Abstract
目的
探讨巨噬细胞移动抑制因子(MIF)/κb(NF-κB)对1-甲基-4-苯基吡啶离子(MPP+)/1-甲基-4-苯基-1, 2, 3, 6-四氢吡啶(MPTP)激活小胶质细胞NLRP3炎症小体的影响和机制,进而对神经元的影响。
方法
慢病毒MIF-shRNA感染Bv-2细胞,敲低MIF表达。Western blot检测MPP+干预的Bv-2 NLRP3和MIF表达水平、转染病毒后细胞NLRP3、p65、caspase-1表达水平及细胞核、浆蛋白p65表达水平。ELISA检测细胞培养上清液IL-1β、IL-18表达水平。将细胞培养上清液作为条件培养基培养MN9D细胞,Western blot检测TH蛋白表达水平。C57BL/6小鼠腹腔注射MPTP构建PD小鼠模型,向中脑黑质致密部立体定位注射腺相关病毒MIF-shRNA(AAV-MIF-shRNA)敲低MIF表达。对小鼠进行旷场实验、爬杆实验、悬挂实验行为学评估,组织免疫组化检测小鼠多巴胺能神经元细胞数目和小胶质细胞活化情况,Western blot检测小鼠黑质MIF、NLRP3及TH表达情况。
结果
感染病毒的细胞MIF mRNA(P < 0.001)和MIF蛋白(P=0.014)明显降低。

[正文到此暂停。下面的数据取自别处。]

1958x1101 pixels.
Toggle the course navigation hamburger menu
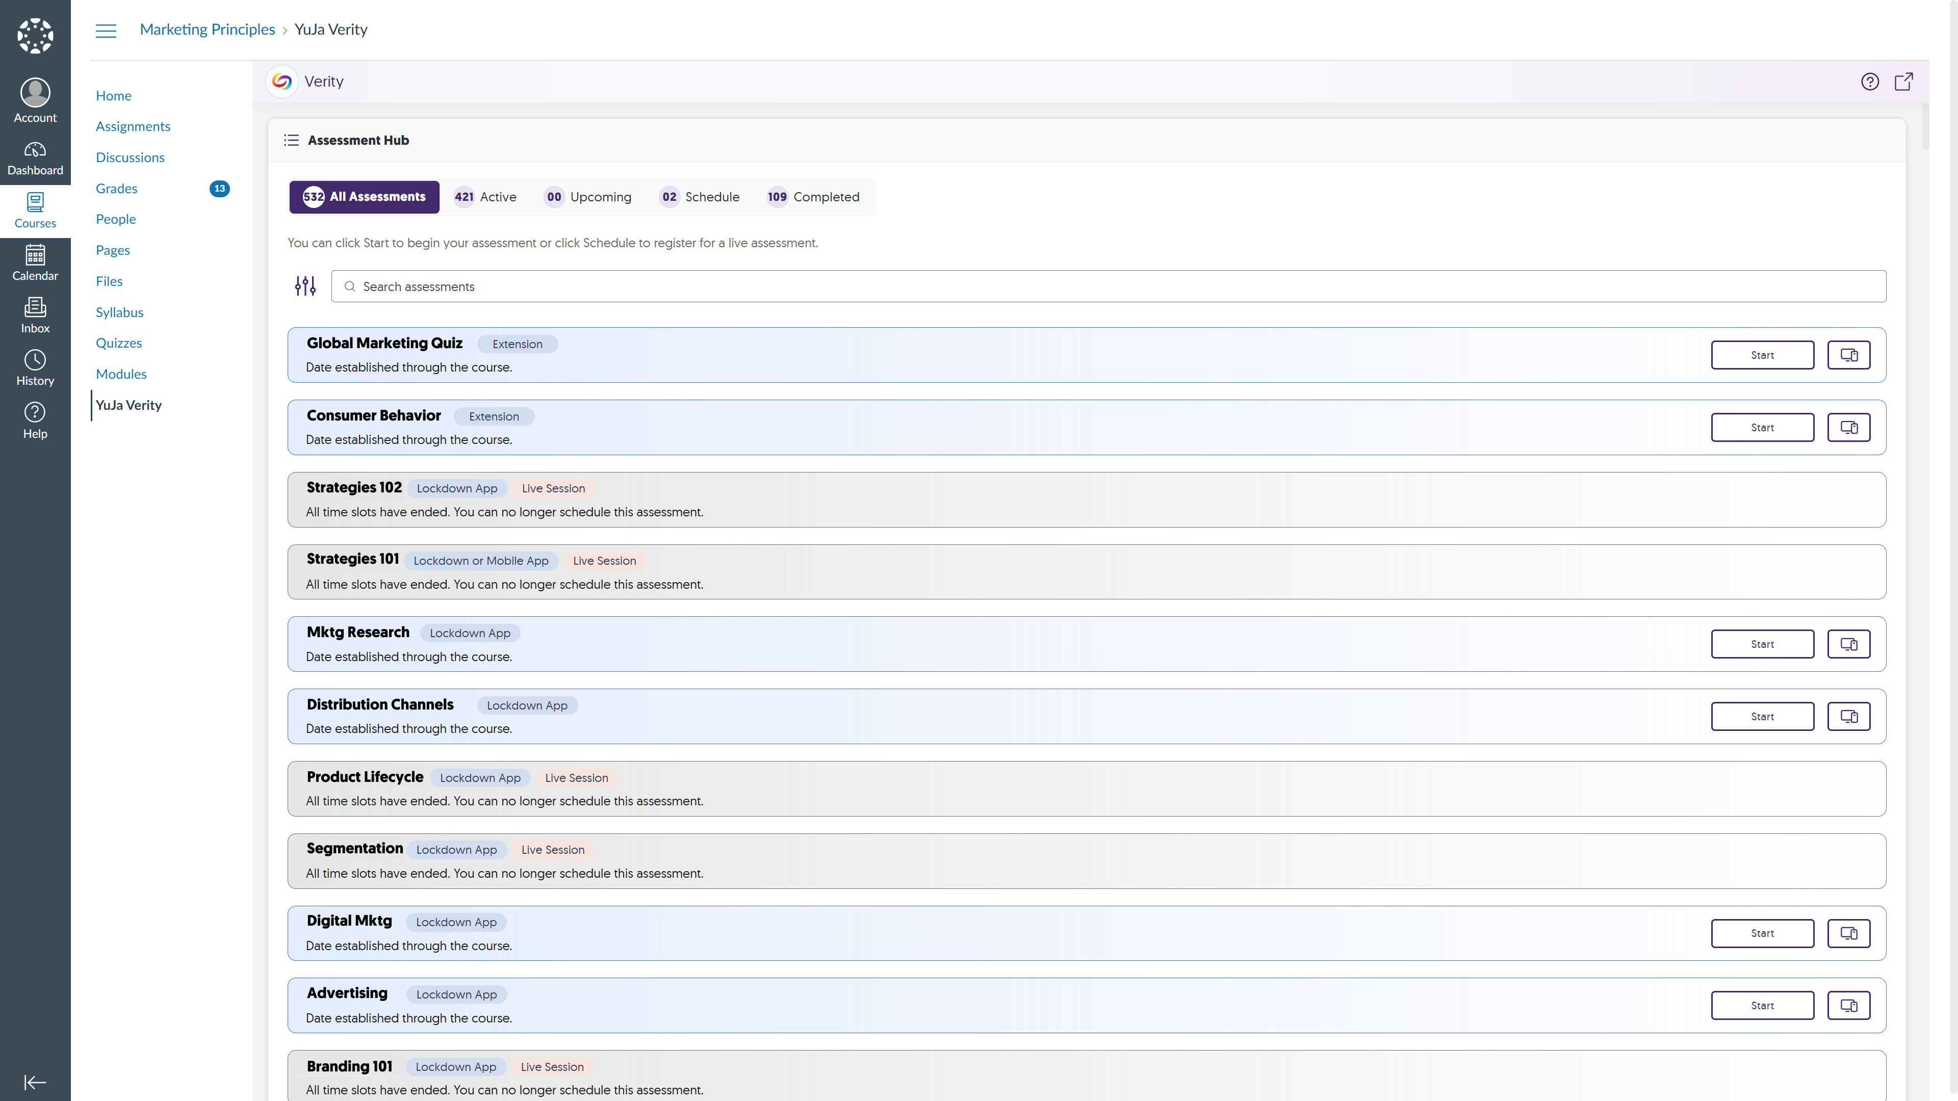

Western blot显示,0.2 mmol MPP+使Bv-2细胞NLRP3(P=0.012)和MIF(P=0.019)表达增高。与MPP组比较,MIF-shRNA组NLRP3(P=0.042)和caspase-1(P=0.003)表达减少,细胞总蛋白中p65表达没有差异(P=0.978)。ELISA检测细胞上清液发现MIF-shRNA组较MPP组IL-1β(P < 0.001)、IL-18(P=0.002)水平降低。与MPP组比较,MIF-shRNA组核蛋白p65表达降低(P=0.016),浆蛋白p65表达升高(P < 0.001)。相较于MPP+的条件培养基,MN9D细胞在MIF-shRNA条件培养基中TH(P=0.01)表达增加。与MPTP组比较,注射MIF-shRNA的小鼠爬杆实验(P=0.024)和旷场实验(P=0.026)评分显著降低,悬挂实验评分显著升高(P=0.001)。组织免疫组化结果显示,相较于MPTP组,AAV-MIF-shRNA组小鼠TH阳性神经元细胞数量增多(P=0.004),小胶质细胞数量减少(P=0.049)。MIF(P=0.033)、NLRP3表达减少(P=0.045),TH蛋白明显增多(P=0.043)。
结论
抑制MIF表达可以减少MPP+/MPTP干预所引起的小胶质细胞NLRP3炎症小体表达和炎症因子释放,减轻小胶质细胞激活,减轻炎症反应,改善MPTP引起的黑质多巴胺能神经元损伤,在帕金森病神经炎症方面具有保护作用。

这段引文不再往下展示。